CAMAGÜEY.- Cuban critics incorporate audiovisual language resources to participate in the 26th edition of the National Workshop of Camagüey, where they usually share presentations on Cuban and world cinematography.

Through small videos, with greater support in the images, they offer points of view in relation to filmmakers and films that, over the years, allow us to reflect on man, his fortunes and misadventures.

From the Nuevo Mundo Audiovisual Complex, the event flows via streaming, with transmission from the Facebook social network, and dialogue by group video call through Jitsi Meet.

"The Workshop is a pioneer in associating new technologies with cinema, since the seventh with the conference by Eduardo González Manet," said founder Juan Antonio García Borrero.

From Havana, Frank Padrón lamented the technological difficulties that prevent the desired interactivity, however he recommended adding this tool to the profile of the Workshop, when it can be resumed in person and physically.
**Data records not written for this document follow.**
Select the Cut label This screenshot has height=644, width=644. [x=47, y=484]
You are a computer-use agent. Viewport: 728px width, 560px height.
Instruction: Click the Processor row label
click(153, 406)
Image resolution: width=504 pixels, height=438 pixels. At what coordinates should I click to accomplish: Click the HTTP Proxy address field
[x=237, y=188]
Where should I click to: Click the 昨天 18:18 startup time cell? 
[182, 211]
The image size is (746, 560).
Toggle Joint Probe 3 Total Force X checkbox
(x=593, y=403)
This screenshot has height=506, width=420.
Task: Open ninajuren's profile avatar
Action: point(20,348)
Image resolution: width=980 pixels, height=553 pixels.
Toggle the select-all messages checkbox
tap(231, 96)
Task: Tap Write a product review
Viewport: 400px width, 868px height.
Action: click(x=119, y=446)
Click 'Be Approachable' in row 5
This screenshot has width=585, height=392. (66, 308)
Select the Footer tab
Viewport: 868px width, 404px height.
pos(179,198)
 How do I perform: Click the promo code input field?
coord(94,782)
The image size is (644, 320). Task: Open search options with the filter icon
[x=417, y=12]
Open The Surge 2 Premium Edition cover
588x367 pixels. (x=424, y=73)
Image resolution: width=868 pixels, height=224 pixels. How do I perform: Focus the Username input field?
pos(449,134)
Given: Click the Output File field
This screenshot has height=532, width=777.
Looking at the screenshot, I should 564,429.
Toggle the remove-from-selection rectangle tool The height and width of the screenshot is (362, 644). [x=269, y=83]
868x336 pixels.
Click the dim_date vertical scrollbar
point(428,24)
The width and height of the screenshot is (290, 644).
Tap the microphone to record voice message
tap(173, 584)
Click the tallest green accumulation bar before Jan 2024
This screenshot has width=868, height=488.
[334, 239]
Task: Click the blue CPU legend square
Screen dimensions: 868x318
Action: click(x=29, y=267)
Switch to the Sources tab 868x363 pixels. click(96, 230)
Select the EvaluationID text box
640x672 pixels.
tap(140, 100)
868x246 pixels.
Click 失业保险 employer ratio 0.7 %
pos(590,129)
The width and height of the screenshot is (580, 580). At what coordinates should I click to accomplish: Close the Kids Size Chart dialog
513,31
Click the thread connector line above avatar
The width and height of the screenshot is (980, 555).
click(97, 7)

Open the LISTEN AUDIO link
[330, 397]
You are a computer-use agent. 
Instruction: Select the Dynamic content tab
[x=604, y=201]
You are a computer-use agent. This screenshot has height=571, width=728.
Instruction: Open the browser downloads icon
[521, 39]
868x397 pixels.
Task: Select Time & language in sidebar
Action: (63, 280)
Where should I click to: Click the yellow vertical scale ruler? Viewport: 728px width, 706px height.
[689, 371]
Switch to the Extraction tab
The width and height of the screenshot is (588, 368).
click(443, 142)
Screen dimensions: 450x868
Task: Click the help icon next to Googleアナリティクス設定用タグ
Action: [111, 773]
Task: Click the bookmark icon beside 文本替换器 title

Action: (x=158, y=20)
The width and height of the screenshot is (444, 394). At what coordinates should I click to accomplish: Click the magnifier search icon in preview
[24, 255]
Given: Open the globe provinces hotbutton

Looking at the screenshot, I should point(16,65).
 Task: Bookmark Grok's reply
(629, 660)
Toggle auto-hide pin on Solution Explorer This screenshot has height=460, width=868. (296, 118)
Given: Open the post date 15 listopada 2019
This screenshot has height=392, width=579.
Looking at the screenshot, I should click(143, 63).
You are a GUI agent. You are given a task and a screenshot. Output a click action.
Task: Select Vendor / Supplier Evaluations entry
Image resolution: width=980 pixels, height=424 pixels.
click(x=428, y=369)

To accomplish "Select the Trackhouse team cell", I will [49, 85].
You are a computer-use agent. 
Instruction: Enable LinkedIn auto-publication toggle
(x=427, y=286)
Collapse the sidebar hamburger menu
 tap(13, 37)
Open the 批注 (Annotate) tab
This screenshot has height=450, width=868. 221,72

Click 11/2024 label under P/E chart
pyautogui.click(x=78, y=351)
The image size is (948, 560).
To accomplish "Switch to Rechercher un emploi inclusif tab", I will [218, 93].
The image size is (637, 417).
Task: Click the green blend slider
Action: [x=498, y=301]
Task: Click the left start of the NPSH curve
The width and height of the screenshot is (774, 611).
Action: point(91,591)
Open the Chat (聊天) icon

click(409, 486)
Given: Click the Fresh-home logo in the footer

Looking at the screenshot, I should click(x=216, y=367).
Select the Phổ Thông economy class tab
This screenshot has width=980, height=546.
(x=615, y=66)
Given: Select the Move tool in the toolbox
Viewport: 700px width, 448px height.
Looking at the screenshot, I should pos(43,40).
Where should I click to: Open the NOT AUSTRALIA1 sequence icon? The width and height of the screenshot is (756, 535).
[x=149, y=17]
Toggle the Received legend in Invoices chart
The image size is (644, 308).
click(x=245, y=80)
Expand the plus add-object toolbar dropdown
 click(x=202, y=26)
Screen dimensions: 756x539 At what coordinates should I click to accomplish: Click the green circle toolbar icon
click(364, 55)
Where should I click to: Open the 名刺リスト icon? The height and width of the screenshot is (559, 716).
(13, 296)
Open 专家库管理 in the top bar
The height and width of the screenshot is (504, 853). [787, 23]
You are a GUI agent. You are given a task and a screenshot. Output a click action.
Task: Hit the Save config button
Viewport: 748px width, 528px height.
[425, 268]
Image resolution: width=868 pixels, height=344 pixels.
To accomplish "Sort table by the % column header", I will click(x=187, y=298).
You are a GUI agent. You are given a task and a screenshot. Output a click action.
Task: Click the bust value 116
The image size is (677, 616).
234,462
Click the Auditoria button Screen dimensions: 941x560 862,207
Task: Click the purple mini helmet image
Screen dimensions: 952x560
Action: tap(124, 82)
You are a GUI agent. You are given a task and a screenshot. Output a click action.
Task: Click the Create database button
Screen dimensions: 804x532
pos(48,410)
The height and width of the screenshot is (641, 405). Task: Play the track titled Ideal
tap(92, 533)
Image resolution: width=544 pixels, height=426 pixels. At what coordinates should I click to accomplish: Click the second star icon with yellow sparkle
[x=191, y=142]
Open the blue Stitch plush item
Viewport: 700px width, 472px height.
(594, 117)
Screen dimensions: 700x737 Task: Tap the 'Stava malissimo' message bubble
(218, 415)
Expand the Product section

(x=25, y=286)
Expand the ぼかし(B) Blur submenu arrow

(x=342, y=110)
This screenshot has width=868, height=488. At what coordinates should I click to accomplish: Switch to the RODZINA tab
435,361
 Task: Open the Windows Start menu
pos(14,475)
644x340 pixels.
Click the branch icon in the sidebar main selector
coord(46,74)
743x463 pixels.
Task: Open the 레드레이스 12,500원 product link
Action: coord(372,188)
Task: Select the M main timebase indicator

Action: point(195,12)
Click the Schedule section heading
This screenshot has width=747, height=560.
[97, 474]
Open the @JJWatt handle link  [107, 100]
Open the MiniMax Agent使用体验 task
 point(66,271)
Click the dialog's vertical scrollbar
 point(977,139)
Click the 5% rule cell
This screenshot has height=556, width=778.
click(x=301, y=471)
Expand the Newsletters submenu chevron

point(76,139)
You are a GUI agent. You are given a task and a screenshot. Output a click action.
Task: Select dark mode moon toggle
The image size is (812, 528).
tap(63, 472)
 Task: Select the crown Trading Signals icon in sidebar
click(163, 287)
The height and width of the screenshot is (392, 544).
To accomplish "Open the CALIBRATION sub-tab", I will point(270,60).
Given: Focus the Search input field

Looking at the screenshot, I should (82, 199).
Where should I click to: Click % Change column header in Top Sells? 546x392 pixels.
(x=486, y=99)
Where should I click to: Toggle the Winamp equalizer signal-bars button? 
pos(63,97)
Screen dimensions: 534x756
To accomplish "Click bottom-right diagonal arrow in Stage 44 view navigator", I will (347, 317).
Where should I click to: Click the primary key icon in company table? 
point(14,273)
"It is an effort to keep the Workshop alive," said Armando Pérez Padrón, coordinator of the Workshop and who later answered questions from an Internet user after giving his opinion on the film El Chicuelo, by Charles Chaplin.

The other presentation was defended by Daniel Céspedes, with his tribute to one hundred years since the birth of Indian filmmaker Satyajit Ray, a symbolic way of looking at the drama of COVID-19 that today tears his country, his culture, his nation.

Tomorrow will be the time to share content contributed by Luciano Castillo, Antonio González Rojas, Mayté Madruga, Ángel Pérez, Mario Naito, Frank Padrón and Daniel Céspedes.

The presentations will be incorporated into the Digital Encyclopedia of Cuban Audiovisual (ENDAC), an invention of García Borrero to store, preserve and disseminate the knowledge discussed there.

The program includes the promotion of the magazine Sendero, number 22, which the Office of the Historian of the City of Camagüey dedicated to the 25 years of the National Film Criticism Workshop.